• **Your objective**
Among the entries below, only the lines starting at the one with "Where should I click to: Click" and ending at the one with "Translate Karma's 1", both included, are to be printed exactly.

Top of Supplied material

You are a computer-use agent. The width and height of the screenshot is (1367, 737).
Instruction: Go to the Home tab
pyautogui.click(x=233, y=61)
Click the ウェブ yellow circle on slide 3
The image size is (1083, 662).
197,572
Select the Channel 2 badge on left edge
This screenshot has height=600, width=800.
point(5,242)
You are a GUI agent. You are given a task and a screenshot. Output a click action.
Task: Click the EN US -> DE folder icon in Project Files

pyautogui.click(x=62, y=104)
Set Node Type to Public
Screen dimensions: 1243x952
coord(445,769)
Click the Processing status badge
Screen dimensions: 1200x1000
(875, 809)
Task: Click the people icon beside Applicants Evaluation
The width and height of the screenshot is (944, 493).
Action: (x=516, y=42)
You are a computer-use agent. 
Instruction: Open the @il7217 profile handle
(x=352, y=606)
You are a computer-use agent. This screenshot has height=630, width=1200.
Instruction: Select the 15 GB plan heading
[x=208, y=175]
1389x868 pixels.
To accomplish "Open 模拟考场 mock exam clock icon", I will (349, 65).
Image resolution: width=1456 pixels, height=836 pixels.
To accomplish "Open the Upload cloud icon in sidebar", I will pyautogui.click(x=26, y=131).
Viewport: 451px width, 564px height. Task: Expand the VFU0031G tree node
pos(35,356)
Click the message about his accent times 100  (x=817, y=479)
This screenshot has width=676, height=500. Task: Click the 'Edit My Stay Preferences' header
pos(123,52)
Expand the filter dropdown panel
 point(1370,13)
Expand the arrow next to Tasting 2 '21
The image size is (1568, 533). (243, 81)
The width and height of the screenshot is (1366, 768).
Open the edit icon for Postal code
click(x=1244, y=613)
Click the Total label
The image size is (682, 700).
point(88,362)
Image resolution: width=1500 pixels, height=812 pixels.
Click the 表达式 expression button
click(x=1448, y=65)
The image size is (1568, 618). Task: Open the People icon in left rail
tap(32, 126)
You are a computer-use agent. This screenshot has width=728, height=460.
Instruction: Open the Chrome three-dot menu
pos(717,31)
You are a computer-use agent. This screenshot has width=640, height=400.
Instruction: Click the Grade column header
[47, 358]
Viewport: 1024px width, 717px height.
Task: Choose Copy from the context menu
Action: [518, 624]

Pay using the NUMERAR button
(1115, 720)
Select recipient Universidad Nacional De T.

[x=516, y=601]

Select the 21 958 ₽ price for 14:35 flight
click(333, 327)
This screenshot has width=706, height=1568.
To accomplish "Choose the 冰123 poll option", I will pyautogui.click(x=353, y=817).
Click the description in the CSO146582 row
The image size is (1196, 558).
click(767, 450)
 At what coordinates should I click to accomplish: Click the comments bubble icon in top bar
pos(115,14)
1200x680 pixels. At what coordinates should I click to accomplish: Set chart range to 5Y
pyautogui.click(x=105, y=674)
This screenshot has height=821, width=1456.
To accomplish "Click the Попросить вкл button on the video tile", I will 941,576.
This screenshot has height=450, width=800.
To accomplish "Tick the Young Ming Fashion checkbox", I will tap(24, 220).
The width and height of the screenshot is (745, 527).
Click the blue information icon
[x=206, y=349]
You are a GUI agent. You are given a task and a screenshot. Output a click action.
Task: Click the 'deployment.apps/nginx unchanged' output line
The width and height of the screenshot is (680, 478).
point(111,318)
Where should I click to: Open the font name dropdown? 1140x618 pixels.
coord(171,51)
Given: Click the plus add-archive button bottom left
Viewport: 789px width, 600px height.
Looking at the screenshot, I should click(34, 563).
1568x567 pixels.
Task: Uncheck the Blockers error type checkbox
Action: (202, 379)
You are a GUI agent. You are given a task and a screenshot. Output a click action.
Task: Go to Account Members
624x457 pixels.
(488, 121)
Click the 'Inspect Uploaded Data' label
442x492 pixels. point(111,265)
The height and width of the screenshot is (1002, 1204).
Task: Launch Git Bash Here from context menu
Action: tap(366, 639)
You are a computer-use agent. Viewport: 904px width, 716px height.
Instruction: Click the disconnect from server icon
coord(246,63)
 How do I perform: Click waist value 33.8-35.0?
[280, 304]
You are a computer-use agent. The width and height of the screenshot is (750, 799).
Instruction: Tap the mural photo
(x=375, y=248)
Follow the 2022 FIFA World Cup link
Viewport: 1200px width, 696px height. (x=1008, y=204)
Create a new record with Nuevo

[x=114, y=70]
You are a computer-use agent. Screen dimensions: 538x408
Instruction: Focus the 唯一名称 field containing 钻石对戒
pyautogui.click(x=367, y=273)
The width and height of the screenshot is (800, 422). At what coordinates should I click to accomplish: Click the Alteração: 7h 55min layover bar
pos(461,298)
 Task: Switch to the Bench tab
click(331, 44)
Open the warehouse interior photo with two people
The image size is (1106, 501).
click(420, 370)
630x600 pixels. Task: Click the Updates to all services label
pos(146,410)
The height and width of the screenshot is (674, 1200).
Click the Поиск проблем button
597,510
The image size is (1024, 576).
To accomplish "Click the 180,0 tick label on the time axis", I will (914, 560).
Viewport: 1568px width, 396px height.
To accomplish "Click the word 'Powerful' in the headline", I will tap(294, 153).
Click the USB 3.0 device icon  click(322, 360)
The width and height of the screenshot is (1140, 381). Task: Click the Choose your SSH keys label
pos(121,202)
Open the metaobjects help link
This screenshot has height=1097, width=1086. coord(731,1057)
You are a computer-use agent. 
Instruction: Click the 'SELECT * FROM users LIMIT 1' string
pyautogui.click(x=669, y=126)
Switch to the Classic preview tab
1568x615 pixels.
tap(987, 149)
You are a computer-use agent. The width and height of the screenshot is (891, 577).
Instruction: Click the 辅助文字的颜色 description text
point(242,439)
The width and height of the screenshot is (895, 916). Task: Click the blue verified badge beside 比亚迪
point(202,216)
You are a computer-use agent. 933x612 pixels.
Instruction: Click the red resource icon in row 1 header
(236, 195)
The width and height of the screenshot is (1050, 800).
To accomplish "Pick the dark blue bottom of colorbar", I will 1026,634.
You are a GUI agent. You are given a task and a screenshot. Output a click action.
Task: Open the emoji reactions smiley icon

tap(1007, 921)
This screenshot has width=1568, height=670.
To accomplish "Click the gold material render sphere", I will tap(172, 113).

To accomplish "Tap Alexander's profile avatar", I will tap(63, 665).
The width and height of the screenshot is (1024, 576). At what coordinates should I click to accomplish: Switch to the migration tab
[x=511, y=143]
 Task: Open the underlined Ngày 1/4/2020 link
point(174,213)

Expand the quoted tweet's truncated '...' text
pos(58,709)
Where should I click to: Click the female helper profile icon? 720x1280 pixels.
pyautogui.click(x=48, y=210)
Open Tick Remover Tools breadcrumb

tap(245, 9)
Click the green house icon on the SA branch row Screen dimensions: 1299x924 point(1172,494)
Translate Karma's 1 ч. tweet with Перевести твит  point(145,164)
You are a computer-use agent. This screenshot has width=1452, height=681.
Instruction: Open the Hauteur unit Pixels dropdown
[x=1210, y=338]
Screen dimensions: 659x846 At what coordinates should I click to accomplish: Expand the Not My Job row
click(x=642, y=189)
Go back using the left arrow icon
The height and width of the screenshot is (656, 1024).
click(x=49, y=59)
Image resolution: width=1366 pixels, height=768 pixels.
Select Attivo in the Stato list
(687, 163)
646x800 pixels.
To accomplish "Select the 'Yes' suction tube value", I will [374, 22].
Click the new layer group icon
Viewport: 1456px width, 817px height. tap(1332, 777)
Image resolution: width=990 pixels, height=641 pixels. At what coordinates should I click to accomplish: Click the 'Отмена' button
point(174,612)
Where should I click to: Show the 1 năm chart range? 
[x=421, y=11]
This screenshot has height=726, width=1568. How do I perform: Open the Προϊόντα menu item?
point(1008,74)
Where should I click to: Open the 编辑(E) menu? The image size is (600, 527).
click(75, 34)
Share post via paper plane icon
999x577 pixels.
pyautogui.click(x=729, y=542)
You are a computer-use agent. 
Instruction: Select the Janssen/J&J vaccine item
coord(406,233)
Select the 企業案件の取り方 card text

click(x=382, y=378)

Bottom of Supplied material

• **Reply**
Where should I click to: Click the female helper profile icon? 720x1280 pixels.
pyautogui.click(x=48, y=210)
Open Tick Remover Tools breadcrumb

tap(245, 9)
Click the green house icon on the SA branch row Screen dimensions: 1299x924 point(1172,494)
Translate Karma's 1 ч. tweet with Перевести твит  point(145,164)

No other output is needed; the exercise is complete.